Quel est l’évènement qui a déclenché ta colère?

J’ai éprouvé une profonde colère le jour où un jeune homme m’a bousculée dans la rue avant de m’appeler “viande à viol”. J’en ai eu la nausée, tellement j’étais écœurée. Quelque temps après, Jack Parker, la rédactrice en chef de Golden Moustache a subi de graves attouchements dans le métro. Lorsqu’elle a raconté son histoire, les commentaires qui ont succédé à son post étaient monstrueux. C’est là que j’ai décidé de créer mon association.

Du temps de ma grand-mère et de ma mère, il n’y avait pas encore ce phénomène d’insultes lorsqu’elles ne répondaient pas positivement à la drague.

Notre génération se rebelle-t-elle plus qu’avant face au harcèlement de rue?

Du temps de ma grand-mère et de ma mère, il n’y avait pas encore ce phénomène d’insultes lorsqu’elles ne répondaient pas positivement à la drague. Même si le harcèlement de rue a toujours existé, aujourd’hui il s’intensifie et, paradoxalement, il se banalise. Je pense qu’il est temps d’agir. Grâce aux médias, on peut en parler et mettre fin à cela.

Les hommes ont-ils conscience de l’exaspération des femmes dans la rue?

Clairement, non! Beaucoup d’hommes rejettent cette idée de harcèlement. Lorsque je parle de ce problème, on me demande si je suis sûre de moi, si ce n’est pas de la drague maladroite. Bien sûr, lorsqu’on me fait un sourire dans la rue, je ne mets pas un coup de boule, mais si je ne réponds pas et qu’on me dit “Sale pute, finalement t’es moche”, ce n’est pas de la maladresse, c’est clairement du harcèlement.

Le problème, c’est que beaucoup de femmes ne savent pas se défendre.

En es-tu déjà venue aux mains pour te défendre?

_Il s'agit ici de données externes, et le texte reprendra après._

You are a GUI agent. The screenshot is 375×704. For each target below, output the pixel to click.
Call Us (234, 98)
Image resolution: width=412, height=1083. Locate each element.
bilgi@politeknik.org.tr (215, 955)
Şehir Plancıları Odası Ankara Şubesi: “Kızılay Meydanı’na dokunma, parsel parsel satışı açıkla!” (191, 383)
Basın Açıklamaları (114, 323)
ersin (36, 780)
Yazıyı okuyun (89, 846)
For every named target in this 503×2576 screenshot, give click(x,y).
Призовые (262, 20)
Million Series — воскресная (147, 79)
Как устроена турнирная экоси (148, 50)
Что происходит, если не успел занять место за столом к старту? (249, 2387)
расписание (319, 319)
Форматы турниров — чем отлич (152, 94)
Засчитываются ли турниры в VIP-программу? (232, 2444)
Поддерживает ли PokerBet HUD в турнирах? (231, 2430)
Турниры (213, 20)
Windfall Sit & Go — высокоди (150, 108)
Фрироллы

Oui, ça m’est arrivé dans le métro, j’ai mis un coup de tête à un homme, mais je n’en suis pas fière. La violence est un dernier recours mais il faut savoir mettre une claque quand on se fait attraper contre un mur. Je trouve cela dommage que beaucoup de femmes ne sachent pas se défendre. J’en suis le parfait exemple, j’ai fait douze ans de judo et pourtant, je ne sais pas faire une planchette japonaise. C’est pour ça qu’on veut enseigner des gestes élémentaires de défense en finançant des cours de Krav Maga aux femmes, pour qu’on ait nos armes et qu’on puisse faire face.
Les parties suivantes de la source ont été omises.